A new year of the Mercer County Math Circle will be gearing up soon. I’m also teaching a class once a week this year at PLC called “Math to Love”. It’s meant both for folks who like math and want more, as well as for those who don’t like math and so need something to love all the more. Hopefully I can attract some people to attend.
For our first Math to Love class, I made a lesson that I’m also hoping to share at MC^2 soon. It’s about billiards.
There is sooooooo much cool math that involves billiards.
The reason I picked billiards to feature at this particular moment is because two of this year’s Fields Medalists study billiards: Maryam Mirzakhani and Artur Avila. To find out more about these amazing mathematicians, see our recent Math Munch post.
Here are some ideas for sharing billiards with kids that I used, or will use, or that someone (you!) could use.

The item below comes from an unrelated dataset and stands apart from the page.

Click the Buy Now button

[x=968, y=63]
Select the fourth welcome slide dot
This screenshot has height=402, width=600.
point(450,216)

A couple of cool facts to mention, illustrate, or expand on:
- the short videos about Maryam and Artur, linked to above.
- the reflection property of the ellipse (billiards video), and potentially the other conics
- the fact that it’s unknown whether every triangle has a closed billiards loop. (Richard Evans Schwarz has made substantial progress on the problem.)

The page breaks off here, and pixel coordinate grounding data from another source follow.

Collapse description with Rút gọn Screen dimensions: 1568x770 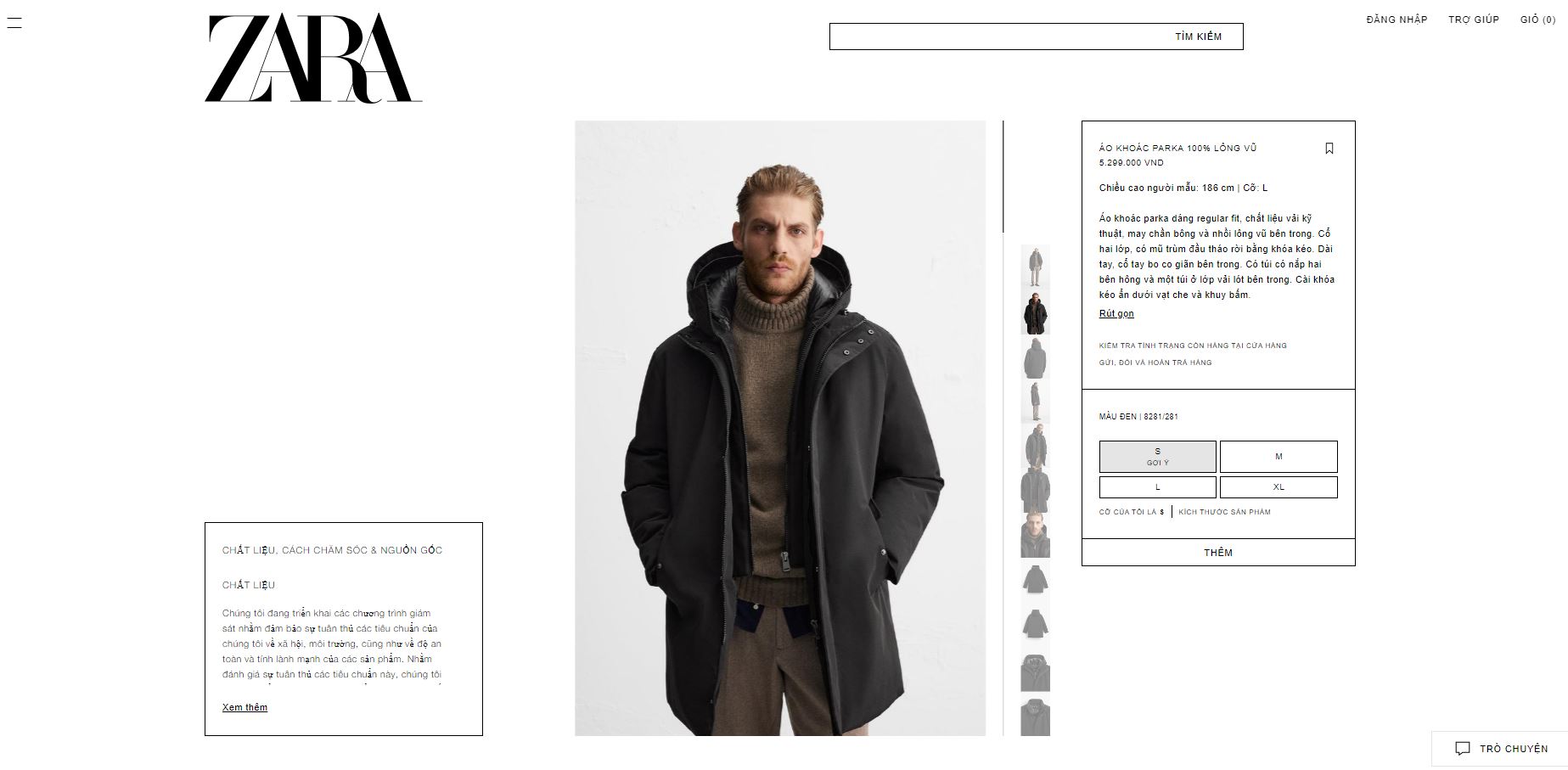pyautogui.click(x=1116, y=313)
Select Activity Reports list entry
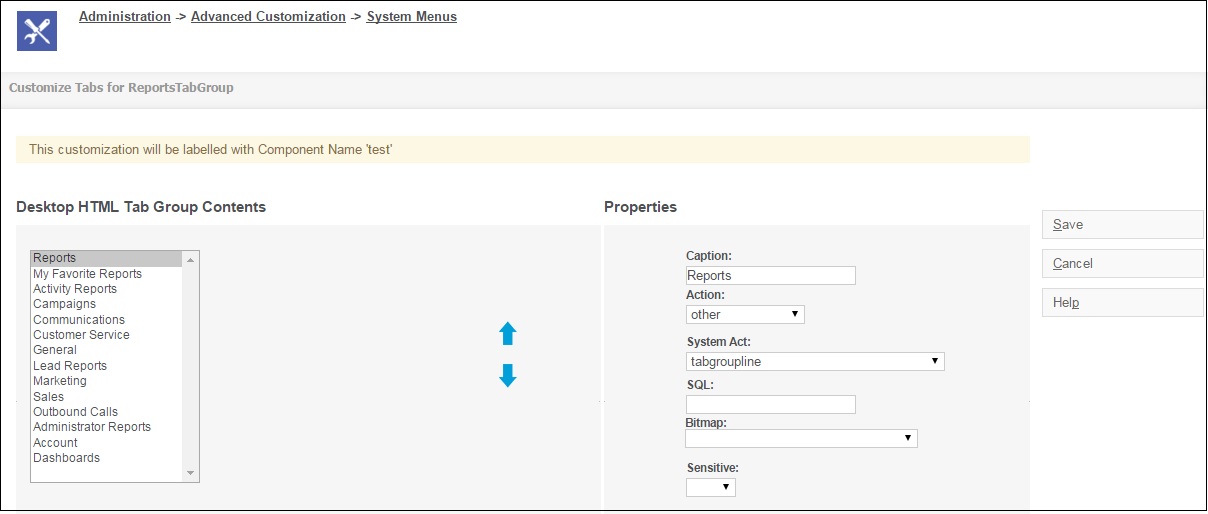 (75, 289)
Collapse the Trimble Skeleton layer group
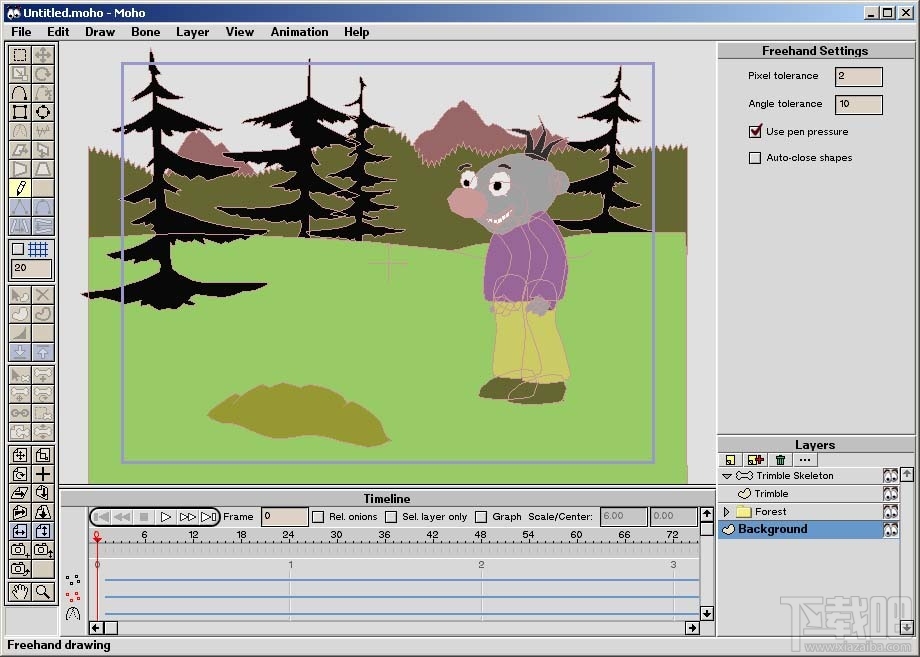920x657 pixels. point(727,476)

- Using Cinderella software, you could share this applet that can show a variety of billiard phenomena.
A couple of tasks:
- this investigation of billiards in rectangles that I made. It’s something I first learned from Avery Pickford years ago. There are all kinds of great questions that arise through this investigation about topics like scaling, common factors, odds and evens, division with remainders, and more. (Similarly, at Illuminations.)
- some version of the “bouncing icon” WCYDWT that Dan Meyer shares in these posts.

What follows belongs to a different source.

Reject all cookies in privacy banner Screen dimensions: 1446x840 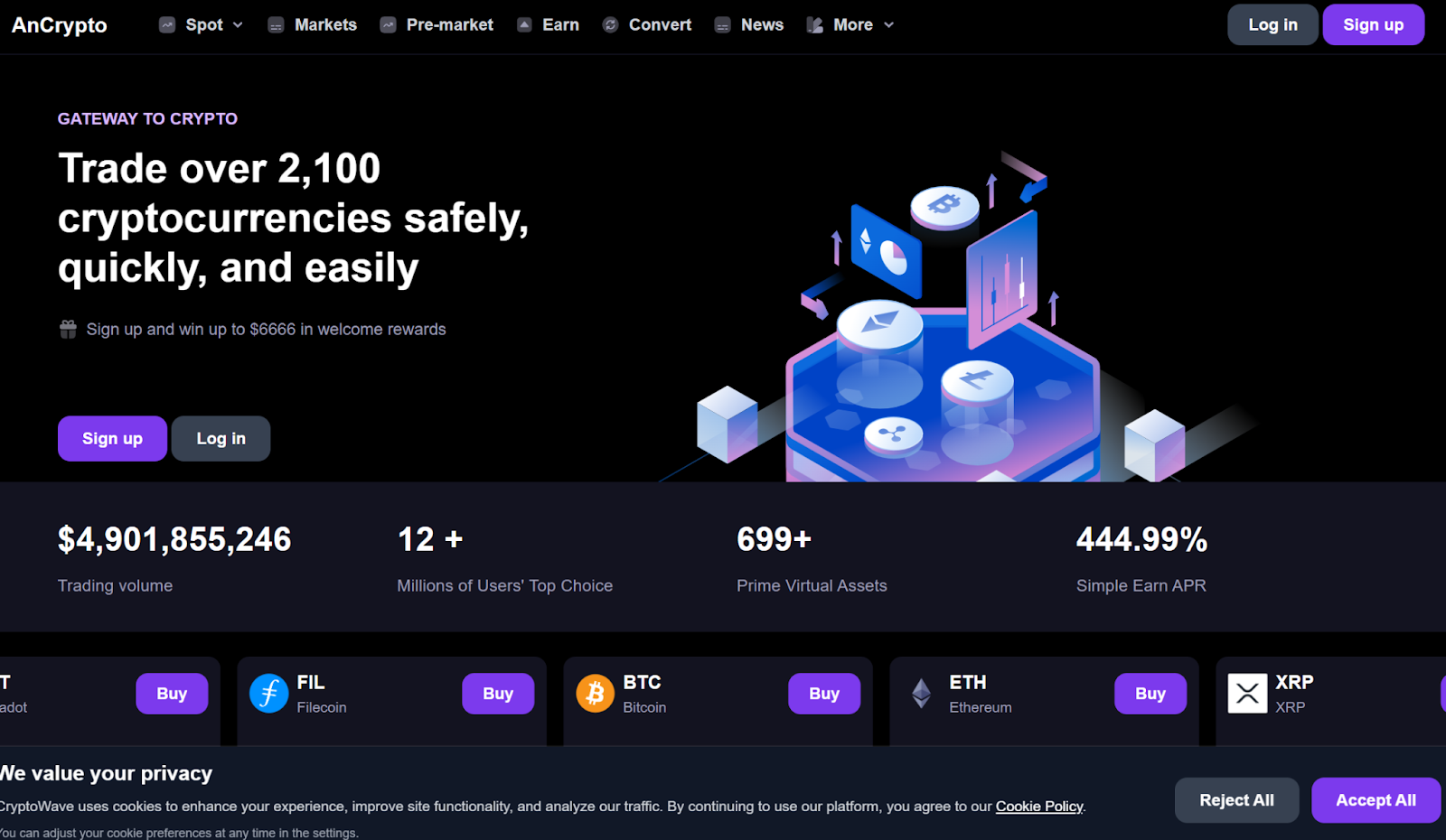click(x=1235, y=800)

One more way to bring this year’s Field Medalists into your classroom? Print out a copy of this poster that I created.
I had a lot of fun sharing these billiards ideas with my “Math to Love” class and I’m looking forward to doing it again at the math circle. Hope you found something here to enjoy and to use!
The investigation that you learned about from Avery probably came first from Howard Jacobs’ book, Mathematics: A Human Endeavor, chapter one.
Thanks Sue! I’ll have to check it out. (I actually have this book. Perhaps I’ve even looked at that chapter before. We’ll see!)